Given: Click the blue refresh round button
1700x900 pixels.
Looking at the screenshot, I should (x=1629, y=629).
==
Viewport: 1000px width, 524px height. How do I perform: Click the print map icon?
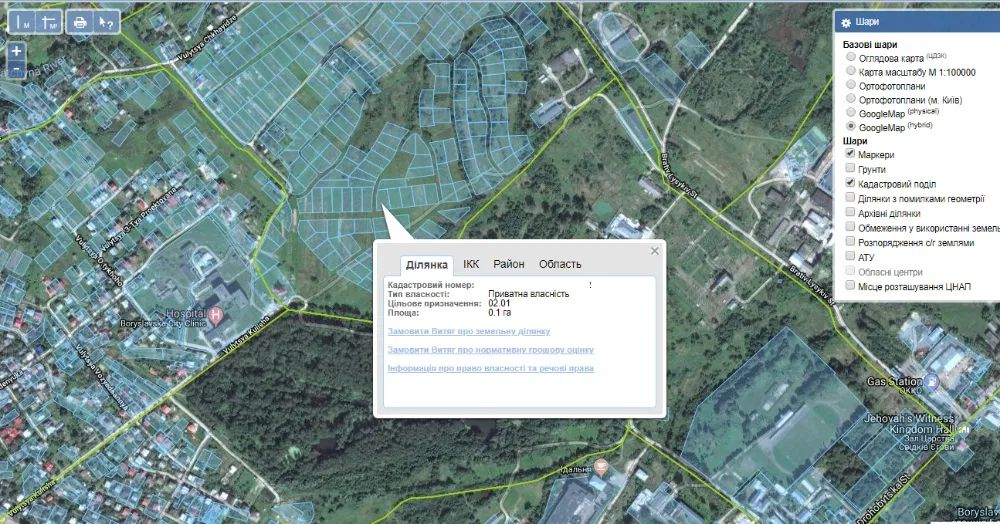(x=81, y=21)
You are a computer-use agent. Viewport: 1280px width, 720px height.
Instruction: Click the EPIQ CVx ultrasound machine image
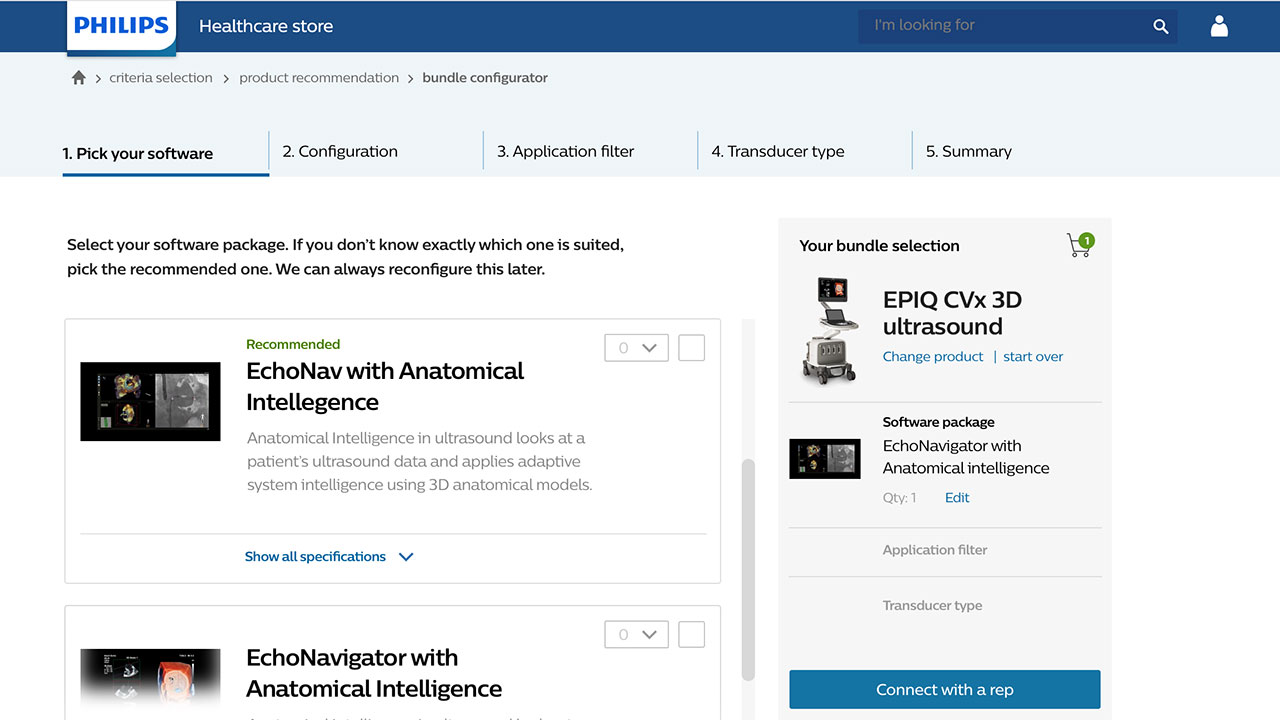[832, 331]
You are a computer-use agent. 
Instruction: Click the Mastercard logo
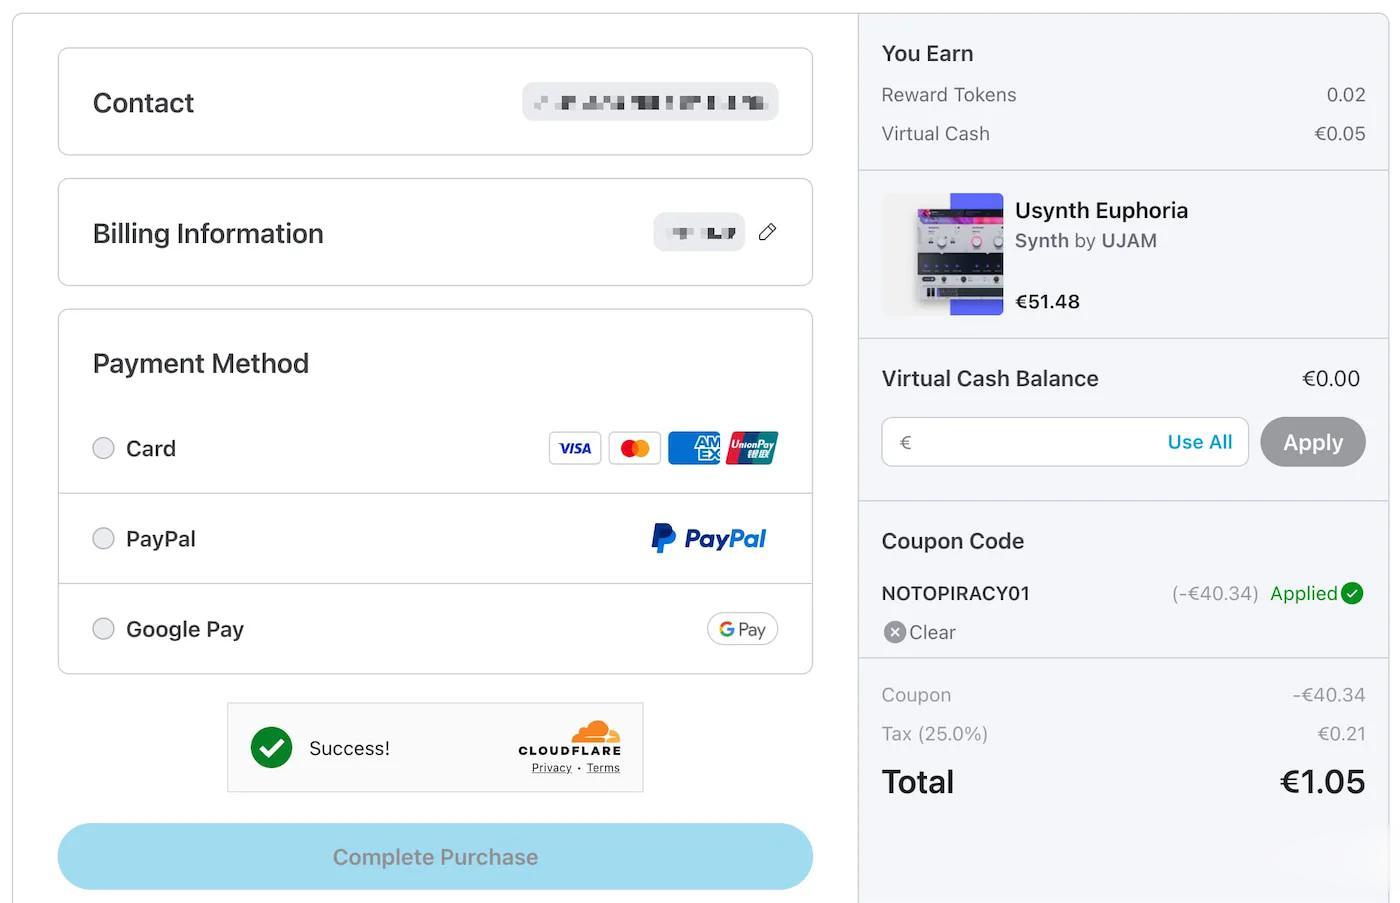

__ACTIVITY__:
Once the line with "Viewport: 1000px width, 524px" is found above, transcribe each line from it through the line with "Instruction: Click the Mastercard logo", exactly, and omit the pictures.

__RESPONSE__:
Viewport: 1000px width, 524px height. How do I perform: Click the print map icon?
(x=81, y=21)
You are a computer-use agent. Viewport: 1280px width, 720px height.
Instruction: Click the EPIQ CVx ultrasound machine image
[832, 331]
You are a computer-use agent. 
Instruction: Click the Mastercard logo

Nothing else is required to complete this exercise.